● **Problem**: Give back each line of the listing precisely as written.

========================================================================

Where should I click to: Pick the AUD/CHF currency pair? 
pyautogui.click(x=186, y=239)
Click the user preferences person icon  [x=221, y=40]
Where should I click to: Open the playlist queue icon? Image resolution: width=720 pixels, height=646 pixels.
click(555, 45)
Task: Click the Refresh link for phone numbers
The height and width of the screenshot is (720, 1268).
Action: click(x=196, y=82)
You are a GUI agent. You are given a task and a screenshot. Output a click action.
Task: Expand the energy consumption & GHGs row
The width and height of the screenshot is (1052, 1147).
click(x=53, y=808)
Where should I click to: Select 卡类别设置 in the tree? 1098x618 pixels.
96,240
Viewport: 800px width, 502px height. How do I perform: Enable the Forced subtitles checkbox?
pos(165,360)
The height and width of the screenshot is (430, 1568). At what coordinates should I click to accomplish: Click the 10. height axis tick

========================================================================

● **Written solution**:
Where should I click to: Pick the AUD/CHF currency pair? 
pyautogui.click(x=186, y=239)
Click the user preferences person icon  [x=221, y=40]
Where should I click to: Open the playlist queue icon? Image resolution: width=720 pixels, height=646 pixels.
click(555, 45)
Task: Click the Refresh link for phone numbers
The height and width of the screenshot is (720, 1268).
Action: click(x=196, y=82)
You are a GUI agent. You are given a task and a screenshot. Output a click action.
Task: Expand the energy consumption & GHGs row
The width and height of the screenshot is (1052, 1147).
click(x=53, y=808)
Where should I click to: Select 卡类别设置 in the tree? 1098x618 pixels.
96,240
Viewport: 800px width, 502px height. How do I perform: Enable the Forced subtitles checkbox?
pos(165,360)
The height and width of the screenshot is (430, 1568). At what coordinates should I click to accomplish: Click the 10. height axis tick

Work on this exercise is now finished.